Researchers at the Chinese University of Hong Kong (CUHK) have developed an artificial intelligence (AI) model that could help address clinical ophthalmology tasks such as disease detection and diagnosis.
The model, called VisionFM, has been shown to be effective in diagnosing and predicting various eye pathologies, which could spur the implementation of new clinical applications based on complementary data, according to a report, published on Saturday by local newspaper South China Morning Post, about a study published last month in the journal NEJM AI.
The study showed that the technology performs comparable to or better than mid-level ophthalmologists in diagnosing 12 eye diseases.

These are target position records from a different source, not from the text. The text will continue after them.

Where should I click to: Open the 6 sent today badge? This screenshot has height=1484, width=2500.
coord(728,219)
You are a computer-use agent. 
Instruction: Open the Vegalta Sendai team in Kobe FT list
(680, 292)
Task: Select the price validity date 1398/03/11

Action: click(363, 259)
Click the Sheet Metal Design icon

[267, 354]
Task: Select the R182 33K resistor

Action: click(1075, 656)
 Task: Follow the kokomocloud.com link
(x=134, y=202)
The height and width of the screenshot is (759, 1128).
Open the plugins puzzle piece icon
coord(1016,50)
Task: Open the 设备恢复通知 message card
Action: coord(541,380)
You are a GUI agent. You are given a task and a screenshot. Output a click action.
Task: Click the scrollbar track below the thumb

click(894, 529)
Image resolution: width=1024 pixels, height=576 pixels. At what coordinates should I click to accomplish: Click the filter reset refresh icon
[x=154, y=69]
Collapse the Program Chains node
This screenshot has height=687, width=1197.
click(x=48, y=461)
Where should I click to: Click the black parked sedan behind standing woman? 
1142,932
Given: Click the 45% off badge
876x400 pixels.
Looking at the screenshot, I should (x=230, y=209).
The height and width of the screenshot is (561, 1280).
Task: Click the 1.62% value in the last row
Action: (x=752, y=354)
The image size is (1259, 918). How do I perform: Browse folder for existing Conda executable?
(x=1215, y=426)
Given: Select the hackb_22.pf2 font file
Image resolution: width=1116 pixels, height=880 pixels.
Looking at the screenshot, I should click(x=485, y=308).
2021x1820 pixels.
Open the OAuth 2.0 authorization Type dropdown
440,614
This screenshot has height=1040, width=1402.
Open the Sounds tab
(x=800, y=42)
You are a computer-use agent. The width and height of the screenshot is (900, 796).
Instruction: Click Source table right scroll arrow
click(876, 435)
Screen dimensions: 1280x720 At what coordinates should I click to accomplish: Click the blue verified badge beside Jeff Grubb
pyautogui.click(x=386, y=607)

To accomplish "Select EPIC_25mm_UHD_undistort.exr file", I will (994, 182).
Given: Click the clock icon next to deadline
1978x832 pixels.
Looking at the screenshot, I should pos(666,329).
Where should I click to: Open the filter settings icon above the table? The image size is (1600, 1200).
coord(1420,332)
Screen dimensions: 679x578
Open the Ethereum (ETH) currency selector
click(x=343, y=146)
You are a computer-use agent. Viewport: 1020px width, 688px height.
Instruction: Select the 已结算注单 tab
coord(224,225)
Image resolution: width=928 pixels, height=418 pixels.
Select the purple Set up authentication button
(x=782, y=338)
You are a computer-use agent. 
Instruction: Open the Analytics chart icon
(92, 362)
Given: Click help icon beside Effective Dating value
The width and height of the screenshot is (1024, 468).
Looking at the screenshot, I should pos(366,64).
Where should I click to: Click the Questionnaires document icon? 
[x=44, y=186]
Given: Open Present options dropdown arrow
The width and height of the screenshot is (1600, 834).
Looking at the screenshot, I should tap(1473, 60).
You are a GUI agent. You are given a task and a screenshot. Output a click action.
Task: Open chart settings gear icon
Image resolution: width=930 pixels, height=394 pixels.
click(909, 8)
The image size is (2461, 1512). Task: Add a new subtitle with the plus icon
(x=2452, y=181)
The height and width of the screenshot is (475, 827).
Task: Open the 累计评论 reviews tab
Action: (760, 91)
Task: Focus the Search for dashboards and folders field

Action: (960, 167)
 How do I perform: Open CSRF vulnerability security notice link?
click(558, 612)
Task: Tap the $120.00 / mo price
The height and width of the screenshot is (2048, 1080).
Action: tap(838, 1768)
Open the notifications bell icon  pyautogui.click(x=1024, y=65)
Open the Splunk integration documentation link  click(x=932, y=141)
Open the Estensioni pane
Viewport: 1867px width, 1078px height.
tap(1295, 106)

Furthermore, it outperformed the foundational model in this domain, RETFound, in predicting glaucoma progression, the researchers indicated.
Unlike many AI systems that focus on specific pathologies, VisionFM is proposed as an open-source generalist model, capable of adapting to additional datasets and new imaging modalities.
The CUHK team of scientists said the VisionFM architecture was trained using 3.4 million images from half a million patients.
One of the limitations of this system lies in the higher accuracy rate when analyzing data from China, since the training data set from this region is larger than those from other areas, he highlighted.
The study also focused on comparing the performance of this tool with ophthalmologists from the Asian giant, which suggests the need for more extensive and diverse future research involving experts from different countries.